The monument of the Ten Commandments has been located on the Missouri-riverside of the state Capitol for 45 years without generating any objections, and state representatives are showing little concern of any arising.
Civil-liberities advocates are showing little concern in removing the monument.
|.||State Supereme Court rules execution of minors unconstitutional (08/28/03)|
JEFFERSON CITY - The Missouri Supreme Court ruled Tuesday that executing minors or persons convicted of crimes while juveniles violates the Constitution. In a 4-3 ruling, the court overturned the death sentence of Christopher Simmons, 27, of St. Louis, instead sentencing him to life in prison. At age 17, Simmons was convicted of murdering Shirley Cook. The case is now expected to head to the U.S. Supreme Court.
|.||Anti-spam bill becomes law (08/28/03)|
JEFFERSON CITY - A bill aimed at restricting unsolicited commercial e-mail, commonly known as "spam," takes effect today.
The bill requires spammers to indicate that an e-mail is an advertisment in the message's subject line and to provide a method for recipients to get removed from a spammers e-mail mailing list. Spammers who send e-mail to people who have requested not to be contacted can be fined as much as $5,000 per message.
Rather than establishing a registry of addresses spammers are forbiden to contact, as in the state's "no call" list, the bill requires individuals to contact each spammer seperately and request not to be contacted again.
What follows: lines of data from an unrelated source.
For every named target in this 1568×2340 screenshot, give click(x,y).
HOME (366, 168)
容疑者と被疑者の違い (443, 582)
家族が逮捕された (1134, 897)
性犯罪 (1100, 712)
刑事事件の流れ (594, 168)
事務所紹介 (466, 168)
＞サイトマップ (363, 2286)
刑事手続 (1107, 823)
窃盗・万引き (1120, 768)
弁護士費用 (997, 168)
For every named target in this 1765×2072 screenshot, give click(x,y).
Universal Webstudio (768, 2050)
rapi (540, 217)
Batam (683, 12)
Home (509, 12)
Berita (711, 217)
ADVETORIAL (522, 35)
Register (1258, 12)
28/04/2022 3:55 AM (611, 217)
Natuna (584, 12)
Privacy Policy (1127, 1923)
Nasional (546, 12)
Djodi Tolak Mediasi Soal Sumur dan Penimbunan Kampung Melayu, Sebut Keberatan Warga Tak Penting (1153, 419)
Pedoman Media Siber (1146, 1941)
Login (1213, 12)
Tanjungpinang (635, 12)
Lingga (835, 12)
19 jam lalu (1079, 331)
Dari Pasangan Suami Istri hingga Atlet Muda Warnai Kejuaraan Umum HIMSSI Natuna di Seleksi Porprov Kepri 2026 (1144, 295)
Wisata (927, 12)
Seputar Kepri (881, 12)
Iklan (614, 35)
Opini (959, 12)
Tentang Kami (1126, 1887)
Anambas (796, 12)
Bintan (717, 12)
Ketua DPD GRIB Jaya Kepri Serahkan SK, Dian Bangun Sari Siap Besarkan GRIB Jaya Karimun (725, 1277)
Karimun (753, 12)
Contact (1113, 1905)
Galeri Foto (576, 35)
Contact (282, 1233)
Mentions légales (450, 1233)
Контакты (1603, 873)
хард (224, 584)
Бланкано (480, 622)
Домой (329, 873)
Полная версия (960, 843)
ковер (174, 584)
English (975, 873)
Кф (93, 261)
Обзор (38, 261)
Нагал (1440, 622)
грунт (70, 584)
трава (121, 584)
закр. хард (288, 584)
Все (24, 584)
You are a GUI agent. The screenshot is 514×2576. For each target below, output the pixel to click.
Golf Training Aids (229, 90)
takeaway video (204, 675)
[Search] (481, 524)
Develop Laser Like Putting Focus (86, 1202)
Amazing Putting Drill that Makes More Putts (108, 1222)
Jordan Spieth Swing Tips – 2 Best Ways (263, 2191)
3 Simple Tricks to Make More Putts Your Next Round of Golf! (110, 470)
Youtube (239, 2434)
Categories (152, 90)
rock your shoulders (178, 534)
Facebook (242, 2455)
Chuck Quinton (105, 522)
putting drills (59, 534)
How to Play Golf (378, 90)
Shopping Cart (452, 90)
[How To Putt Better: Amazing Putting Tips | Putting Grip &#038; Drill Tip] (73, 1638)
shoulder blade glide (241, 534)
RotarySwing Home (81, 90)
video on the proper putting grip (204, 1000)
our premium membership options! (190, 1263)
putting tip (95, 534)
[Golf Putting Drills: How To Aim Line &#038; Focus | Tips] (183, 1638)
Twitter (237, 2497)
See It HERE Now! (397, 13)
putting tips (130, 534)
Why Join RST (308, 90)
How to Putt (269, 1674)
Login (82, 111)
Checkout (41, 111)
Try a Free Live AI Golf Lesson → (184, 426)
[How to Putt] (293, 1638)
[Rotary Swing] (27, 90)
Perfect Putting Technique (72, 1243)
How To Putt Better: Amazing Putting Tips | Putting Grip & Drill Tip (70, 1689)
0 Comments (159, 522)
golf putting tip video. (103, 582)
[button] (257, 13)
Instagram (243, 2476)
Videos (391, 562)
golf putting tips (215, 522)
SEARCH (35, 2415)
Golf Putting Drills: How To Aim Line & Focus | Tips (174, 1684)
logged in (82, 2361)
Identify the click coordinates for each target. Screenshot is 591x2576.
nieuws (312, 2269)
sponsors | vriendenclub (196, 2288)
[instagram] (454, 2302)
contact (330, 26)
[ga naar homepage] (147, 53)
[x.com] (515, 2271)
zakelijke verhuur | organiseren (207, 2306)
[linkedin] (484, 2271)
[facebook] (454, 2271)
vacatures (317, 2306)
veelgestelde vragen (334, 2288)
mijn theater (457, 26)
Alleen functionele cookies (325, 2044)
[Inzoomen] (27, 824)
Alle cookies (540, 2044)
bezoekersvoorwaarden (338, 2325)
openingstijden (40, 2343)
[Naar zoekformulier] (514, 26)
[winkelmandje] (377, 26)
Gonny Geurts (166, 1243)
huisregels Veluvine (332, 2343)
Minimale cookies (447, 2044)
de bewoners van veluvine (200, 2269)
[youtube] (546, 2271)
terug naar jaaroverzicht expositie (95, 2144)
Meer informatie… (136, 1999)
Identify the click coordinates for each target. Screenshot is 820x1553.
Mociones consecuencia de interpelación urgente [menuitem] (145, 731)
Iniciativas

|.||Missouri's Lieutenant Governor Drops His Re-election Bid (08/26/03)|
JEFFERSON CITY - Lt. Gov. Joe Maxwell told reporters Tuesday that he was dropping his campaign for re-election because of his wife's illness.
Maxell said his wife was suffering from an undiagnosed illness that was causing her severe pain that had moved from her hips to her ribs.
Maxwell said the time and energy required to assist his wife prevent full concentration on a re-election campaign.